That is, the first amplifier 200 according to the embodiment of the present invention amplifies the charge charged in the negative feedback capacitor Cf by using the negative feedback resistance Rf when the size of the received optical signal is small, When the size of the optical signal is large, the charge stored in the negative feedback capacitor Cf is rapidly discharged through the discharge unit 214 to a level close to the DC bias voltage level. Therefore, the stabilization time is shorter than when the switching element is used.

Further, since the forced discharge is performed only when the digital detection signal Dout is output, that is, when the pulse of the input current signal Iapd is sensed, the dead zone, which may occur during the operation of the discharge unit 214, ) Can be minimized. Accordingly, it is possible to easily detect a continuously inputted optical signal and improve the resolution for a plurality of targets.

However, even if the magnitude of the input current signal Iapd is small, the discharge speed of the negative feedback resistor Rf is slow and the input current signal Iapd is again input The discharging unit 214 can operate when the output voltage signal Vo becomes lower than the reset reference voltage Vreset as the charged charges accumulate.

Referring again to FIG. 3, the filter unit 220 corrects the pulse waveform distortion of the output voltage signal Vo and outputs it. Specifically, the filter unit 220 filters the high band of the output voltage signal Vo to reduce the RC time constant for the rising edge of the output voltage signal Vo. That is, the filter unit 220 increases the slope with respect to the rising edge of the output voltage signal Vo to control the rising edge and the falling edge of the output voltage signal Vo to approach a more symmetrical form.

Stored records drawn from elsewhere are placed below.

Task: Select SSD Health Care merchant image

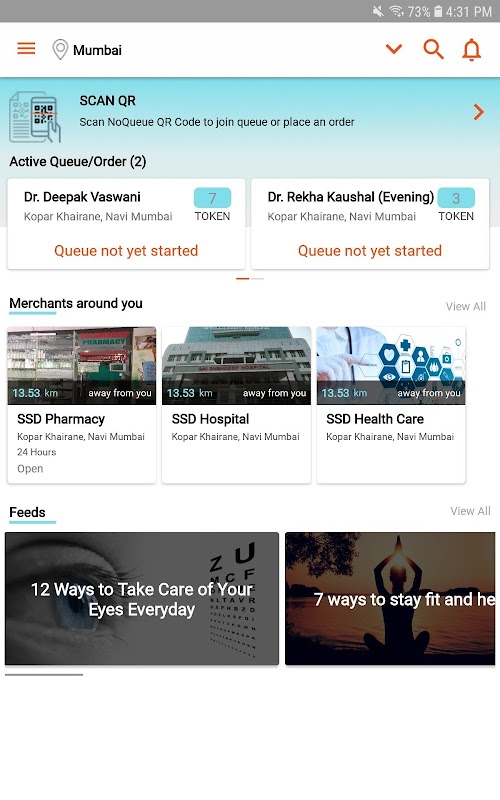Action: pos(391,366)
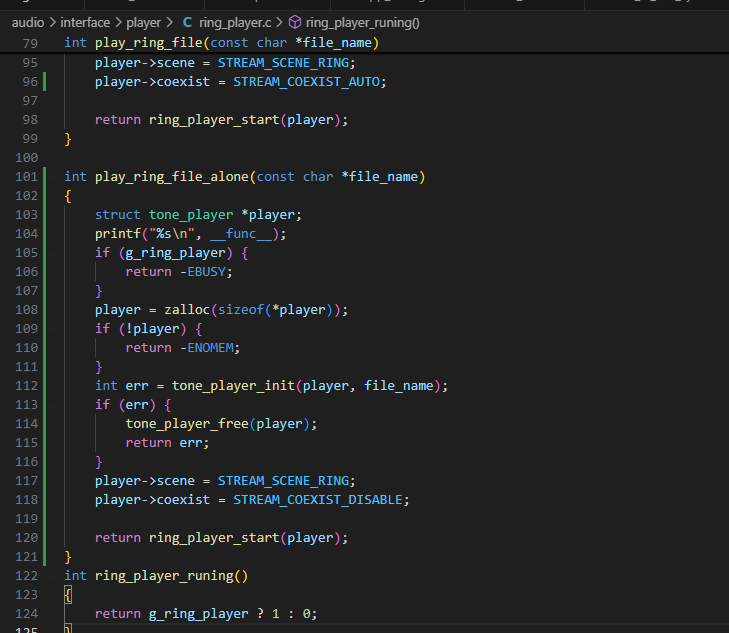Open the 'audio' folder breadcrumb
The width and height of the screenshot is (729, 633).
pos(28,22)
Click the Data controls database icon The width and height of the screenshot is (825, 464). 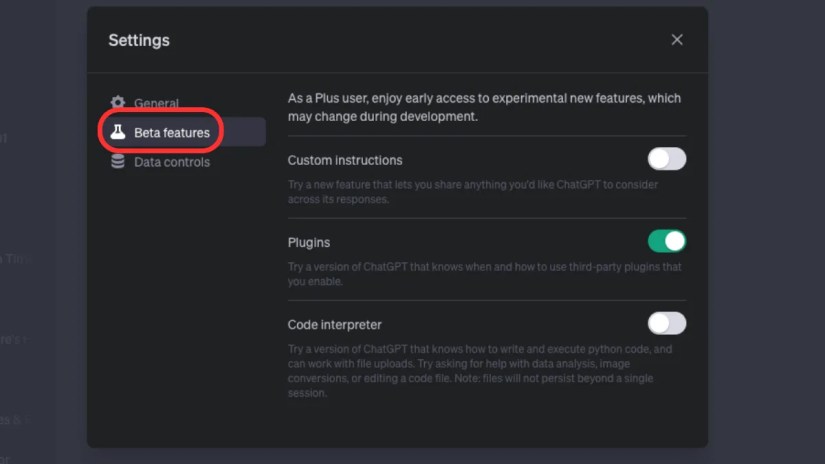coord(118,162)
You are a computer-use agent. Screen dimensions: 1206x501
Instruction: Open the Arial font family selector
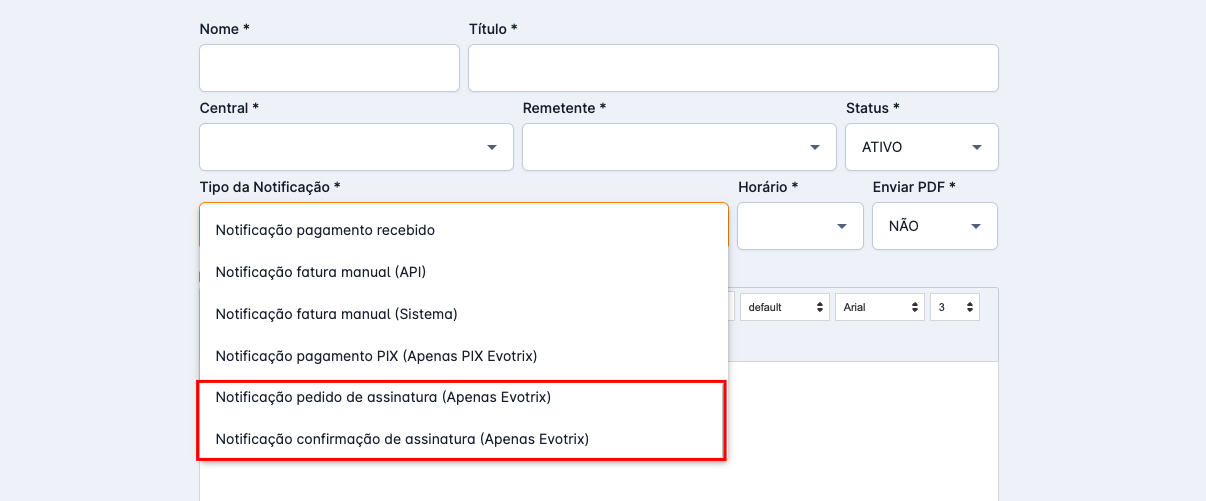879,307
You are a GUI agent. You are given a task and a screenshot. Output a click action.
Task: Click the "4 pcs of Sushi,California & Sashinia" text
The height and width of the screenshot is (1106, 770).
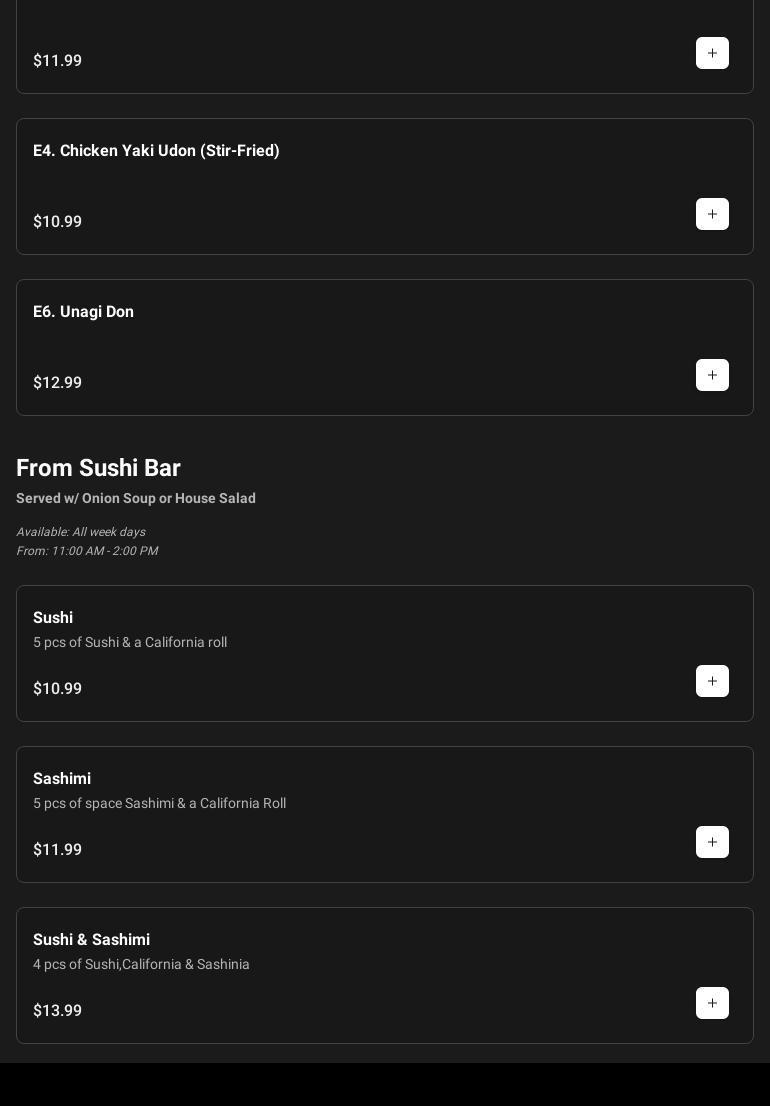coord(141,965)
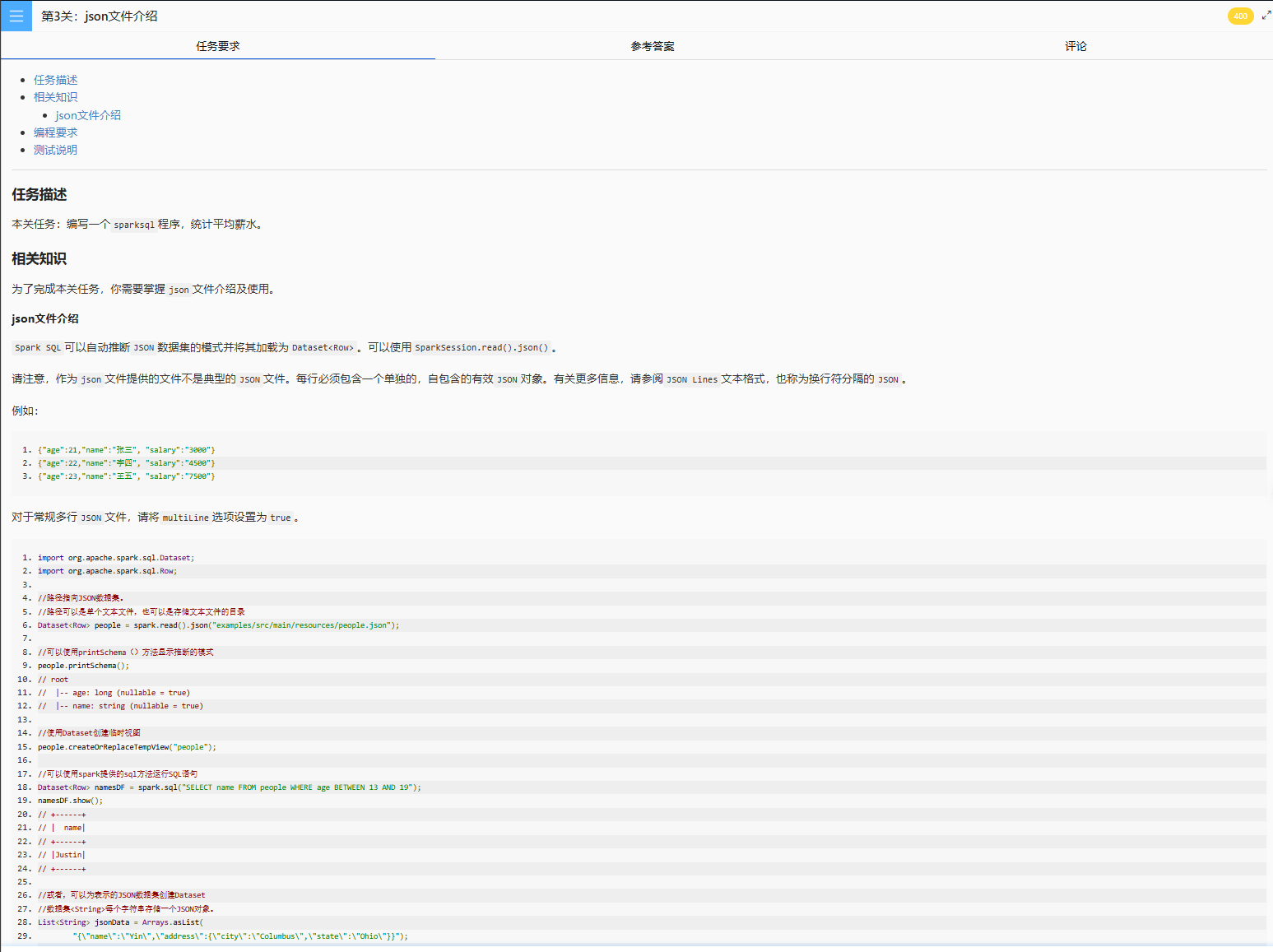Switch to the 任务要求 tab
Screen dimensions: 1273x952
click(x=218, y=46)

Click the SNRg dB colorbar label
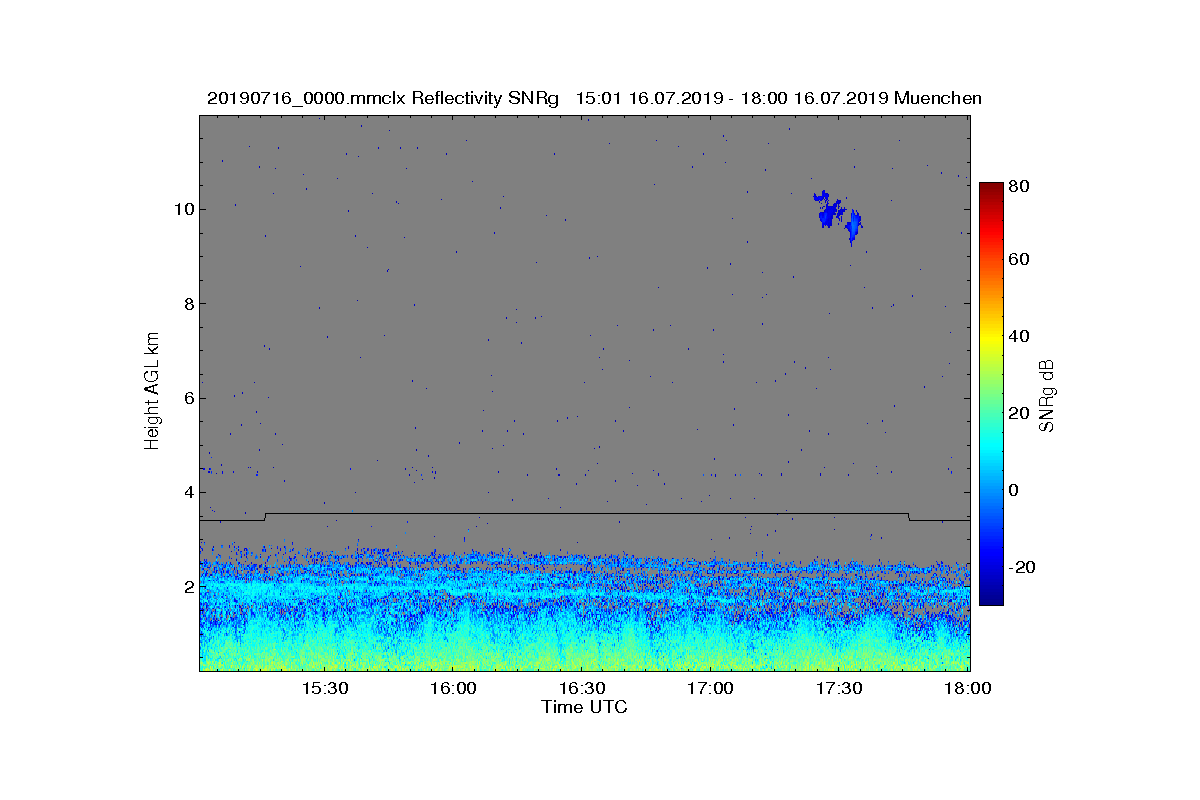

To this end, the filter unit 220 includes a capacitor C1 and a resistor R1. Here, the capacitor C1 includes one end connected to the output terminal Nout and the other end connected to one end of the resistor R1.

The second amplifying unit 230 amplifies and buffers the output voltage signal Vo output from the filter unit 220 and outputs the amplified and buffered output voltage signal Vo. Here, the second amplifying unit 230 may set the gain to be a signal large enough to reduce the discrimination error due to the internal offset voltage when the discriminating unit 300 discriminates the output voltage signal Vo have.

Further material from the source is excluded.